Dehradun, India-Nicole Friedland, Interplast chief development officer. Photo by John Urban.
All around are people who have literally lost their faces and hands to the ravages of burns. A chin is melted on to a chest, fingers are stuck in a clump, lips are curled open permanently and noses burnt or contracted away. These patients have been burned in fires, some recently and some as small babies. Sadly, for some, there is nothing we can do. A young woman's eyes avert from us with shame. Her bottom lip is now permanently fused open under her chin, exposing gum and teeth. Six months ago she was burned when a gas cooking stove exploded. She is already grossly disfigured. Today, there is nothing we can do for her. At this stage, the wound must heal first. Come back next time, we encourage her. We ask the team's physical therapist to try and work with her to improve the healing process and prepare her for surgery.

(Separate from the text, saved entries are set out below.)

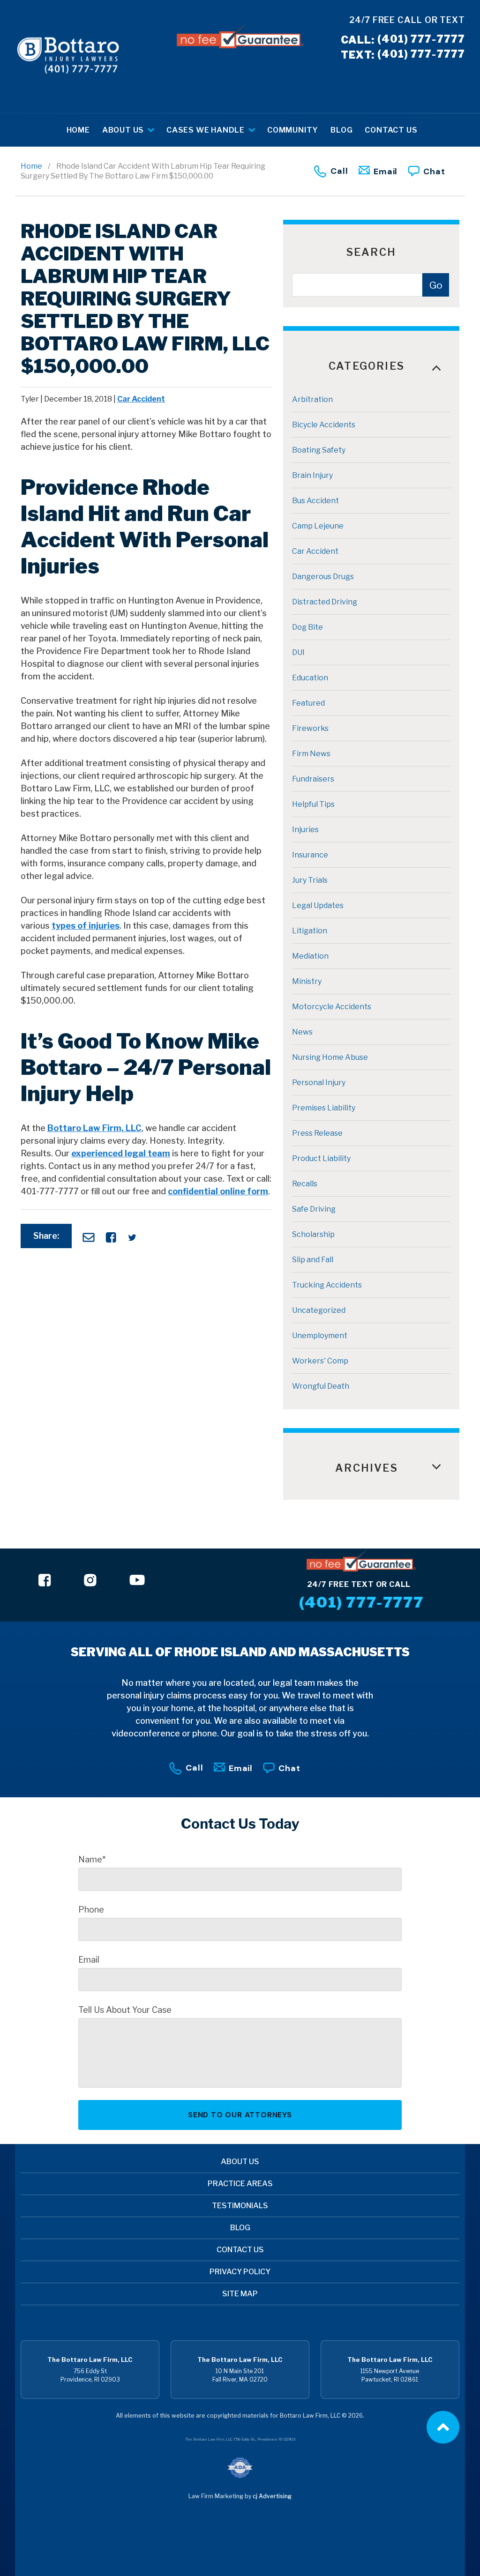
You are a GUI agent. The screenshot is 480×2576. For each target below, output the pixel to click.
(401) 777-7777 (403, 39)
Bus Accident (315, 500)
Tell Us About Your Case (125, 2010)
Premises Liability (323, 1107)
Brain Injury (312, 475)
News (302, 1031)
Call (339, 170)
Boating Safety (318, 450)
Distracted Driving (324, 601)
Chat (434, 171)
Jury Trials (310, 880)
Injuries (305, 829)
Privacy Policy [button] (240, 2271)
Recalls (304, 1183)
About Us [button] (124, 130)
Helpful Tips (313, 804)
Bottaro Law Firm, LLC (94, 1128)
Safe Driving (314, 1209)
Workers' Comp (320, 1360)
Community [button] (292, 130)
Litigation (309, 930)
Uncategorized (318, 1310)
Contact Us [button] (391, 130)
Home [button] (78, 130)
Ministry (307, 981)
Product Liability (321, 1158)
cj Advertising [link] (272, 2496)
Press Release (317, 1133)
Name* (91, 1859)
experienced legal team (120, 1153)
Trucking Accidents (327, 1285)
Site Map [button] (240, 2293)
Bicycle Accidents (323, 424)
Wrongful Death (320, 1386)
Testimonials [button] (240, 2205)
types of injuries (86, 926)
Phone (91, 1910)
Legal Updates (318, 905)
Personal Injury (318, 1082)
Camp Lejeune (318, 525)
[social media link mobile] (44, 1580)
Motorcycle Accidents (331, 1006)
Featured (308, 703)
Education (310, 677)
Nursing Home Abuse (330, 1057)
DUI (298, 652)
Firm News (311, 753)
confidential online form (218, 1191)
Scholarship (313, 1234)
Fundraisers (313, 778)
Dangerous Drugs (323, 576)
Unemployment (319, 1335)
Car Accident (141, 399)
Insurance (310, 854)
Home (31, 166)
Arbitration (312, 399)
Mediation (310, 956)
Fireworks (310, 728)
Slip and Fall (312, 1259)
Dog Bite (307, 627)
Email (386, 171)
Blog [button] (341, 130)
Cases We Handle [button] (206, 130)
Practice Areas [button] (240, 2183)
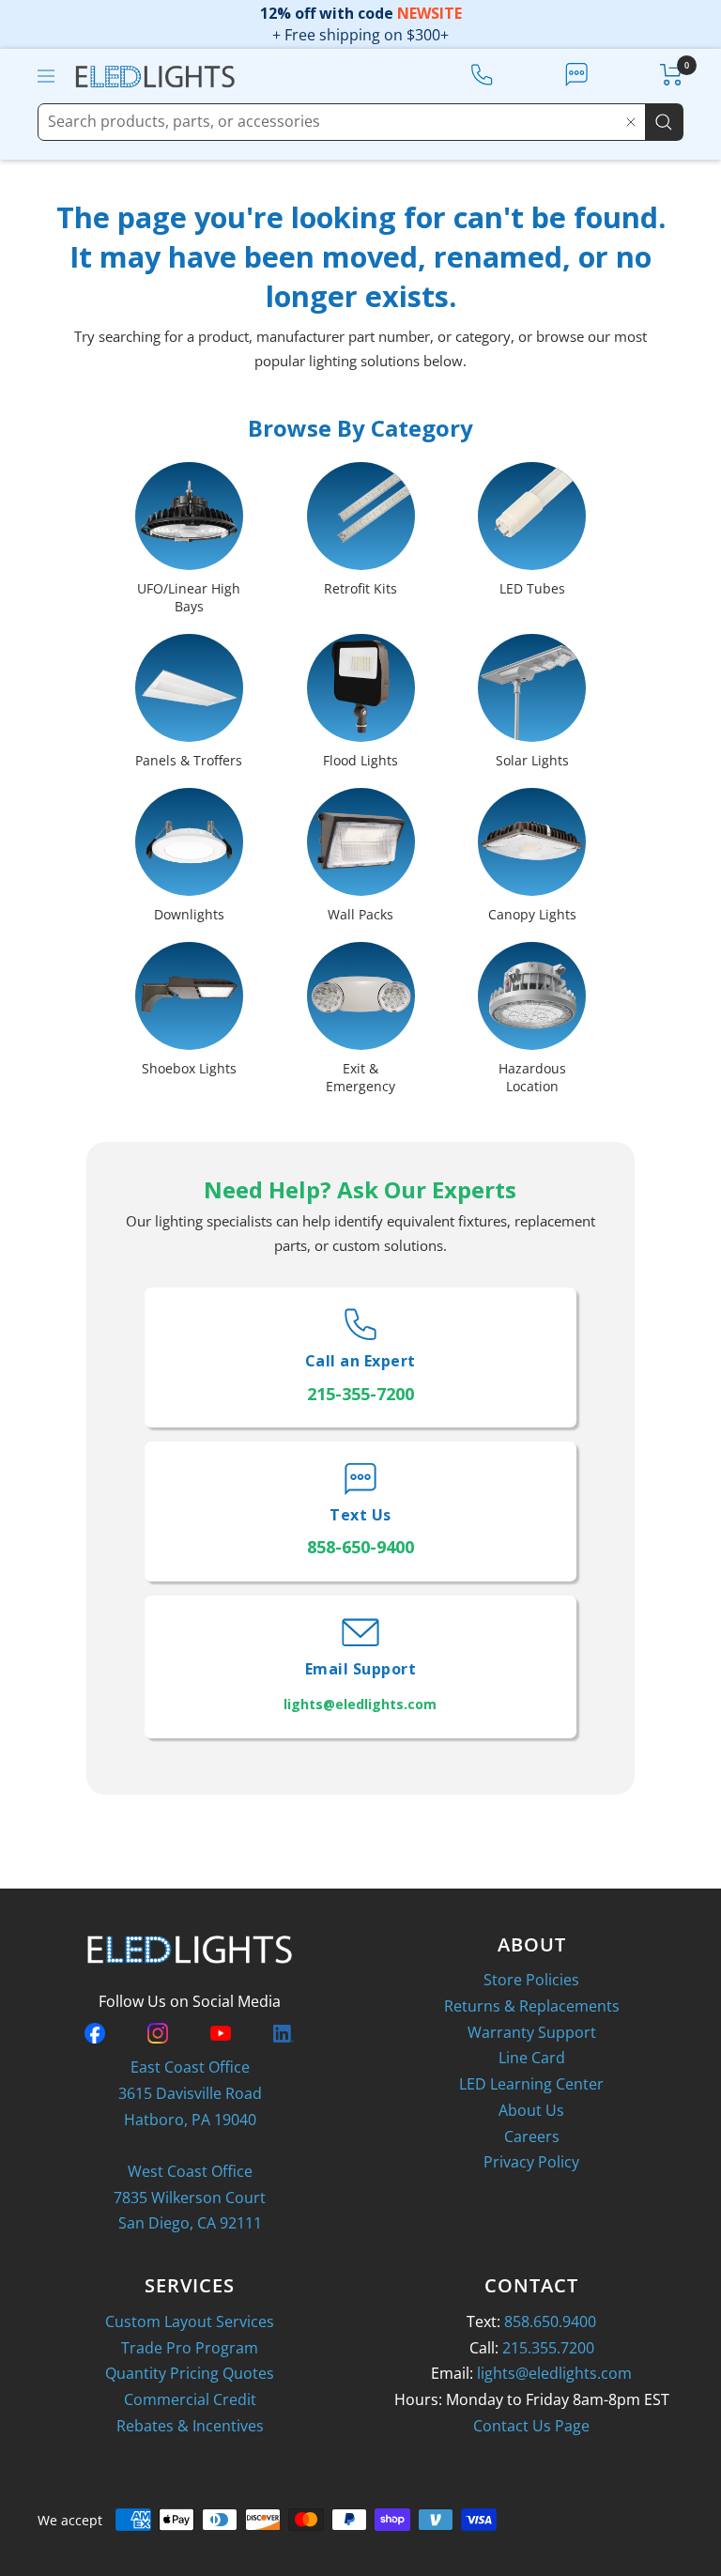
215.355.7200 (548, 2347)
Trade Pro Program (189, 2347)
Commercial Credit (190, 2399)
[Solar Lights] (532, 691)
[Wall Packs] (361, 845)
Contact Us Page (531, 2425)
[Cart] (671, 74)
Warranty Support (532, 2032)
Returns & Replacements (532, 2006)
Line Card (532, 2057)
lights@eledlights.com (554, 2373)
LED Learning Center (531, 2084)
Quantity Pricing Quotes (189, 2373)
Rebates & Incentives (190, 2425)
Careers (532, 2136)
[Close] (631, 122)
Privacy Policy (531, 2162)
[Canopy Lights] (532, 845)
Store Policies (531, 1979)
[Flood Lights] (361, 691)
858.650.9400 (550, 2321)
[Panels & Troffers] (189, 691)
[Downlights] (189, 845)
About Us (531, 2110)
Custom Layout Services (189, 2321)
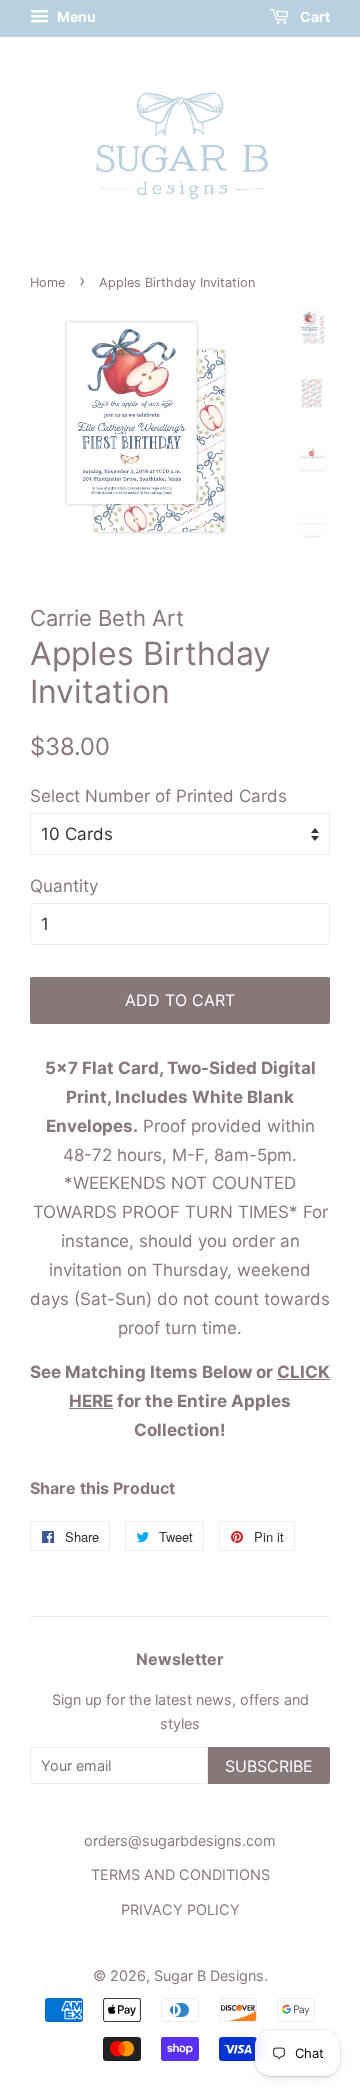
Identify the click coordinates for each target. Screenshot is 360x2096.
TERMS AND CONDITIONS (180, 1874)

It is heartbreaking. Patients’ eyes show shame and suffering, but they have done nothing to warrant shame. I am struck by the pain they live with—both physical and emotional.
We'd like to be able to erase all traces of the disfigurement, as is often easy to do with a cleft surgery, but these are much more complicated cases. The scars of their burns will remain with them forever.
There are stories of hope though. I am learning that with burns we can find hope in small ways. We met a man who had a neck release operation performed by Interplast at an earlier date. He enthusiastically turned his head left and right and up and down, showing his freedom of movement. He shared that since his surgery he's secured a job as a driver, something he could never do before his neck release.